On the forum thread linked to in comment #2, another user tried to reproduce
the problem, but without success. I then configured two FreeBSD VMs on ESXi
(host is a Xeon-D 1518, 4 core, with HyperThreading enabled), one running the
VMDK image provided on the official FreeBSD download page, and another
installed from the ISO image (with ZFS as root filesystem) to better mirror my
installation on my original system, an Intel NUC5CPYH. Initially, I also could
not reproduce the bug in the VMs, no matter how many times I tried.

However, having observed the behaviour on the NUC installation, I then
proceeded to change the CPU affinity on ESXi, so that the VM is allocated
logical cores 0,2, and has minimum 1000MHz reserved. By running the
import/export of 'slave' multiple times (after the respective zfs send/recv), I
was eventually able to trigger this on the 56th run of import/export.

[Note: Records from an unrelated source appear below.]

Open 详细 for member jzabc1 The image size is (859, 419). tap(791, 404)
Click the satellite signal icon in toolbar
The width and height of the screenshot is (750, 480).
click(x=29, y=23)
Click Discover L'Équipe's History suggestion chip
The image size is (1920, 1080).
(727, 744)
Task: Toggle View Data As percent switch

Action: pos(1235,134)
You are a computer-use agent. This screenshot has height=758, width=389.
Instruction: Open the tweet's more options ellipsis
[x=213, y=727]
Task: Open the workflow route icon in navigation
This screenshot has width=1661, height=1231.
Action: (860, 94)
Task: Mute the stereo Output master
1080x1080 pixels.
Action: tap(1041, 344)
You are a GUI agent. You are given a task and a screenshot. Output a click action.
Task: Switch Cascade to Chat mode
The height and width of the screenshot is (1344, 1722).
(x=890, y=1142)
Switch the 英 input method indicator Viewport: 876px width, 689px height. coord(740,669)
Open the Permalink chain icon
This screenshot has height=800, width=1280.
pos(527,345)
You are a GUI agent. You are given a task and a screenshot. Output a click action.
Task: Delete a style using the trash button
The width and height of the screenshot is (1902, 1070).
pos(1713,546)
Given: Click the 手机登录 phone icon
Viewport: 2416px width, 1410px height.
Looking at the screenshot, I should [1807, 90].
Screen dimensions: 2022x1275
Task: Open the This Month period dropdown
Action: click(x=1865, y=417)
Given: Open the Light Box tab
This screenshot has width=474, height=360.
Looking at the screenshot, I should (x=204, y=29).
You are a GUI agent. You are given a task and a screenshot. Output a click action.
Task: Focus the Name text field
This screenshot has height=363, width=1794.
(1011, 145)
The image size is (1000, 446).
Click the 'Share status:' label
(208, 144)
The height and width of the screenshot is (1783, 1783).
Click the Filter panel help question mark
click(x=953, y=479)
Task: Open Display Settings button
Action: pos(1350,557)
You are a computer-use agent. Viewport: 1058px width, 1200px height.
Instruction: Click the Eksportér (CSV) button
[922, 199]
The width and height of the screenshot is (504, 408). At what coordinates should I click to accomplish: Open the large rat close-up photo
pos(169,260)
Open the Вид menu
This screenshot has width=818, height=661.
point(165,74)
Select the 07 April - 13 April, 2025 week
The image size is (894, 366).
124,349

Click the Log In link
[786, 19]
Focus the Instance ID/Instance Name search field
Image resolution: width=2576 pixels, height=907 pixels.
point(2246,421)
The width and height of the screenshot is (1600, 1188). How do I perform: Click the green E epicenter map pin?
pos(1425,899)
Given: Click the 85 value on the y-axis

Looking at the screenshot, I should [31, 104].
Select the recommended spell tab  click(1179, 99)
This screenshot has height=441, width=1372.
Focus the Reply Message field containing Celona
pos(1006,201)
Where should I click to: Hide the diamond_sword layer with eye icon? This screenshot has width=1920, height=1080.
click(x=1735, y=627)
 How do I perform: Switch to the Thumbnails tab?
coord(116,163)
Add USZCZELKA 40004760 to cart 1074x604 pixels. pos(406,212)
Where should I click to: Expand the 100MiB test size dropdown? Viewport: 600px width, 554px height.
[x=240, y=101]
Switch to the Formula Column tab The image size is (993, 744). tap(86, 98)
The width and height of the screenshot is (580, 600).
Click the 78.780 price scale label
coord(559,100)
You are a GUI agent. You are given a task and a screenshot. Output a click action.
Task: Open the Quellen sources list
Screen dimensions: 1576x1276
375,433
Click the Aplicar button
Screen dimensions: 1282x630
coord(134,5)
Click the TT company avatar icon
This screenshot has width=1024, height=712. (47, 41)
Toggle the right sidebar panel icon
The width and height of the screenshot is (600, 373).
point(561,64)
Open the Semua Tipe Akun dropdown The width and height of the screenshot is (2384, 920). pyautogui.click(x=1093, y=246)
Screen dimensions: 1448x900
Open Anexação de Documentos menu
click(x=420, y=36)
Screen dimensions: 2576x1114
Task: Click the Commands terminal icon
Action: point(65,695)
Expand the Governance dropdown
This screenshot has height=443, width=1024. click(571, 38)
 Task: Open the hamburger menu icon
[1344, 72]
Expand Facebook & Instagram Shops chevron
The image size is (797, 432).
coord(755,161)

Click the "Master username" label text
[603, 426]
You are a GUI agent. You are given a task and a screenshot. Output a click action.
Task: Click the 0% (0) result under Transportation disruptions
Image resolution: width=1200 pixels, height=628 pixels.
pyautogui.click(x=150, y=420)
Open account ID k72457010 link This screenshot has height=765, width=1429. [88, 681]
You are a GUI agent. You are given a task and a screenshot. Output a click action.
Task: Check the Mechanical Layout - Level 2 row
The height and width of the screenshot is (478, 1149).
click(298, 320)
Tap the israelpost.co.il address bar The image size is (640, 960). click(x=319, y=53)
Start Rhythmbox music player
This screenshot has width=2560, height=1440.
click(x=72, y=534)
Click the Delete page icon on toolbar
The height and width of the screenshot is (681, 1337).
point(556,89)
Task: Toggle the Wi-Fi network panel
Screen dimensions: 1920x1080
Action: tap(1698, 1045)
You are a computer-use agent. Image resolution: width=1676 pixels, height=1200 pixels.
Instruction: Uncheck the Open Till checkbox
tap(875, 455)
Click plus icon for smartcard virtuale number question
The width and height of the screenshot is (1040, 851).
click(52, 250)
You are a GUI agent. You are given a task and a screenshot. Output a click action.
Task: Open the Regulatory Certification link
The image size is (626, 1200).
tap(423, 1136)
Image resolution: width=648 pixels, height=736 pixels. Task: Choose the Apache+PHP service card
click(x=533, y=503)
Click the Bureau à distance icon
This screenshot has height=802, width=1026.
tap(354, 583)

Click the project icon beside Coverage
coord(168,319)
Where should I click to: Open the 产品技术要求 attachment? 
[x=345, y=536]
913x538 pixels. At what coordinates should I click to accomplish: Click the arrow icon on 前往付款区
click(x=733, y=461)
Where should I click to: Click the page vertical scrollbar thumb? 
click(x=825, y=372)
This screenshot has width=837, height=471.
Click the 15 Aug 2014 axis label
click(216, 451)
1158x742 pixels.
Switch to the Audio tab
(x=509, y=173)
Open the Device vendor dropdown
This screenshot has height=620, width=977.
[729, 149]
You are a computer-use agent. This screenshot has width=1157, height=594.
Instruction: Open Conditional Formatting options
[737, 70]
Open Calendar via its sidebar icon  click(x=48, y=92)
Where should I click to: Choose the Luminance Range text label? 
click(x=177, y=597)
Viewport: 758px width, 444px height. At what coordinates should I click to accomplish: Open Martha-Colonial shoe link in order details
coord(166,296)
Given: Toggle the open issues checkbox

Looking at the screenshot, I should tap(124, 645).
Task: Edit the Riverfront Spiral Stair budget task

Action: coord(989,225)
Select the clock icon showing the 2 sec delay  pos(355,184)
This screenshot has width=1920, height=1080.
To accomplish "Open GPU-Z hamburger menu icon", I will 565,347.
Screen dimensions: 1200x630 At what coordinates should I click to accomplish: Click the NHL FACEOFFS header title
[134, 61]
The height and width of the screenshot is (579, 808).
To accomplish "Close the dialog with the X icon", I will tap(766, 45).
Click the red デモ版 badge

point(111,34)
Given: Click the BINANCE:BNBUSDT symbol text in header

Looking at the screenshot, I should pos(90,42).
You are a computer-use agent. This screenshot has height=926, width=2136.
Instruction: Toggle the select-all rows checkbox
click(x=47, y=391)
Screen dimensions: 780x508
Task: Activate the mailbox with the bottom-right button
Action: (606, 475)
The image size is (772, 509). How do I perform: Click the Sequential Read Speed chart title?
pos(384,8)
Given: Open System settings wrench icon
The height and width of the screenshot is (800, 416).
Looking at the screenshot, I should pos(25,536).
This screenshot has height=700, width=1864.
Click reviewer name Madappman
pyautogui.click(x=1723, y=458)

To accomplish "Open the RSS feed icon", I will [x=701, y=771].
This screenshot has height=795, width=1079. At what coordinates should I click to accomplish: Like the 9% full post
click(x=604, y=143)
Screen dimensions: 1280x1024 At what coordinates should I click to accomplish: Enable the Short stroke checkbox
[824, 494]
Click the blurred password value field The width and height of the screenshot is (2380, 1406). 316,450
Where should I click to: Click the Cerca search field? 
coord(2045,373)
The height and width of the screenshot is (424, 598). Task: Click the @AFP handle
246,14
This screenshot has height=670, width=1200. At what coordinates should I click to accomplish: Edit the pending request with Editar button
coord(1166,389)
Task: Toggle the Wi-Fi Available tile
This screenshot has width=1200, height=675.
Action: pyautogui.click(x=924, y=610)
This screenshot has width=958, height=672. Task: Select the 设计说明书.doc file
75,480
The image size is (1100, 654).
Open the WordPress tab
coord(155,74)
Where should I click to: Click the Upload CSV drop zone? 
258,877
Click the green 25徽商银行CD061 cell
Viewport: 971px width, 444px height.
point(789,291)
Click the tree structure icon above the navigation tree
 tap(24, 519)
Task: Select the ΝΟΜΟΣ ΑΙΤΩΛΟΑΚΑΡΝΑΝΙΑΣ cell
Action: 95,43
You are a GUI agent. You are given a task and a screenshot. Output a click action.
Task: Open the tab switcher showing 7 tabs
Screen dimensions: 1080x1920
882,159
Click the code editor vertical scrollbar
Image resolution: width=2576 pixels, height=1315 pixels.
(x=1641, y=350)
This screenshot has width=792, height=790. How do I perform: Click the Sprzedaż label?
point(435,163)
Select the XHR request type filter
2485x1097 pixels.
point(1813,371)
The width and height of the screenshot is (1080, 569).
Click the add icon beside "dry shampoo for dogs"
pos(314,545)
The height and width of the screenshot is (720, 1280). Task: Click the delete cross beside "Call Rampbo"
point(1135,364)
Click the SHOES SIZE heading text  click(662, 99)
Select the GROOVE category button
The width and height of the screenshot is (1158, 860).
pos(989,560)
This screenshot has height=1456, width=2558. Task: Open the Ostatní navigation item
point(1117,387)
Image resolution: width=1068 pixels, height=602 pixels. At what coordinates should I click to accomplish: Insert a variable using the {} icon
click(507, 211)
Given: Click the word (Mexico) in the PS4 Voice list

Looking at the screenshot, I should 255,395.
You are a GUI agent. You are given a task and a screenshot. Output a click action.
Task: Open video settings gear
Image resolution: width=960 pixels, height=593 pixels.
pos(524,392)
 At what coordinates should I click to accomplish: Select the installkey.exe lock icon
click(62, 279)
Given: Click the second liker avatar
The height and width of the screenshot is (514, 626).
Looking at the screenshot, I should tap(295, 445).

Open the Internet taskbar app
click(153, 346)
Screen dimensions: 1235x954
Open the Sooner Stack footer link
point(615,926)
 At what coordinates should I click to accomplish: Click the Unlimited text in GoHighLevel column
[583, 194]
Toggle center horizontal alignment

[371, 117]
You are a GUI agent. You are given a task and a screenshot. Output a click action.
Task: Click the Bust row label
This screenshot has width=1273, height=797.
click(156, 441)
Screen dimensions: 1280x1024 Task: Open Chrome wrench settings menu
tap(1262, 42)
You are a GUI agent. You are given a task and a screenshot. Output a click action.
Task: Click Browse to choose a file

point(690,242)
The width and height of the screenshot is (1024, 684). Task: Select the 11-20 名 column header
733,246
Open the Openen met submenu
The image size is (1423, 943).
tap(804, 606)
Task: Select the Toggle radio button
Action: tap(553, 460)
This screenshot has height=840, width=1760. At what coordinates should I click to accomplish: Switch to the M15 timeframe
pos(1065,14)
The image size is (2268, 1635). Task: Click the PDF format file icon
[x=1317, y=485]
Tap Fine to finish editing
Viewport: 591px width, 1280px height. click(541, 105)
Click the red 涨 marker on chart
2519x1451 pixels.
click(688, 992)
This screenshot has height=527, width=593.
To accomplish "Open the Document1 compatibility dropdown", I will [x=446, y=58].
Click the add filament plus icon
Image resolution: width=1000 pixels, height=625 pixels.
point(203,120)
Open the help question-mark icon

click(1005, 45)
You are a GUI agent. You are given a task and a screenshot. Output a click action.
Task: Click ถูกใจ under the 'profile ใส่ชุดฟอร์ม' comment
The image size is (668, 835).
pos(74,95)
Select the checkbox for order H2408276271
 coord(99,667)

Regarding the NUC installation, I can see that killing 'dd if=/dev/zero
of=/dev/null' (ie, making the other core widely available) is only relevant for
the import/export of 'slave' after the 'zfs send | recv' has taken place, which
suggests that there is a race-condition of sorts in the zpool export ioctl code
(which somehow relies on a previous recv).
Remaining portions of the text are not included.